在生鲜农产品销售渠道中,由于生鲜农产品的特殊性,需要对于市场信息有较强的感知能力以协调供应链,促进生鲜农产品供应链的高效稳定运行。而供应链特别是上游在市场实时信息对接方面存在明显不足问题。为此,本文借助面向全平台公开的评论数据,以提高供应链信息传递的实时性与准确性,利用ERNIE模型进行评论文本的情感分析,获取用户情感特征集,并依据现有数据进行特征工程,保留提取6个特征后,通过PSO优化获取权重组合ELM-GBDT预测模型进行需求趋势预测。研究结果表明,与单一模型相比,组合预测模型显著提高了对生鲜农产品销量需求趋势的预测准确度,同时发现生鲜农产品需求趋势变化存在一个相对稳定的周期,为生鲜农产品供应链采购决策、库存优化决策等提供有价值的参考。

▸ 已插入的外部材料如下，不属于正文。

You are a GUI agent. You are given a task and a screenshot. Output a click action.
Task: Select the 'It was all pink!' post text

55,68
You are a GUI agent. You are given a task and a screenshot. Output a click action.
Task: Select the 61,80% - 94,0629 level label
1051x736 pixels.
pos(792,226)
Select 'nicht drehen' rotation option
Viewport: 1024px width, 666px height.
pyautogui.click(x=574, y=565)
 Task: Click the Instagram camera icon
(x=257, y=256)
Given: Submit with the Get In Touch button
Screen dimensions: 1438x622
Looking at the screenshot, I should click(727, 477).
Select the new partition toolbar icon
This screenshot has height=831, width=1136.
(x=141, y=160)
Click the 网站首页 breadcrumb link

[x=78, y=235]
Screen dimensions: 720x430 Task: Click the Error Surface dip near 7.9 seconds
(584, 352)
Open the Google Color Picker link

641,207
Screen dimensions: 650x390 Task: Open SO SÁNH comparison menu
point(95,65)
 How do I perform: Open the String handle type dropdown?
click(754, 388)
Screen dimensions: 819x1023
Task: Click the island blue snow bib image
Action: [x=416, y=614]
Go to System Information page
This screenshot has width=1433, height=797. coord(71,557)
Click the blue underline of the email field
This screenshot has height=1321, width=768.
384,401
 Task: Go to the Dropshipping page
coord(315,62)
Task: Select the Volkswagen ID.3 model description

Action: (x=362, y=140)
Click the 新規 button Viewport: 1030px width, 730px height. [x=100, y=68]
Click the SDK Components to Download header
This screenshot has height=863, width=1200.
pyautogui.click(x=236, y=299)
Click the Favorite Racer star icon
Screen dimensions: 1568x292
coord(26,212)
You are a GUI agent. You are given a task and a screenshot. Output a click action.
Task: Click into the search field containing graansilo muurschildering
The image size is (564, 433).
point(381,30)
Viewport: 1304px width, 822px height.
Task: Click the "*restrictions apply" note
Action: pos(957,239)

In the sales channels of fresh agricultural products, due to the unique nature of these products, a strong market information perception capability is required to coordinate the supply chain and promote its efficient and stable operation. However, significant deficiencies exist in the real-time integration of market information, particularly in the upstream segments of the supply chain. To address this issue, publicly available review data across all platforms was leveraged in this paper to enhance the real-time accuracy of information transmission within the supply chain. The ERNIE model was used for sentiment analysis of review texts. A set of user sentiment features was extracted, and feature engineering was conducted based on existing data. Six key features were retained. Subsequently, through Particle Swarm Optimization (PSO), a combination of weights was obtained to construct an ELM-GBDT ensemble prediction model for demand trend forecasting. The research results indicate that, compared to single models, the ensemble prediction model significantly improves the accuracy of forecasting demand trends for fresh agricultural products. Additionally, it is found that there is a relatively stable cycle in the demand trends for fresh agricultural products, which provides valuable insights for procurement decisions and inventory optimization in the supply chain.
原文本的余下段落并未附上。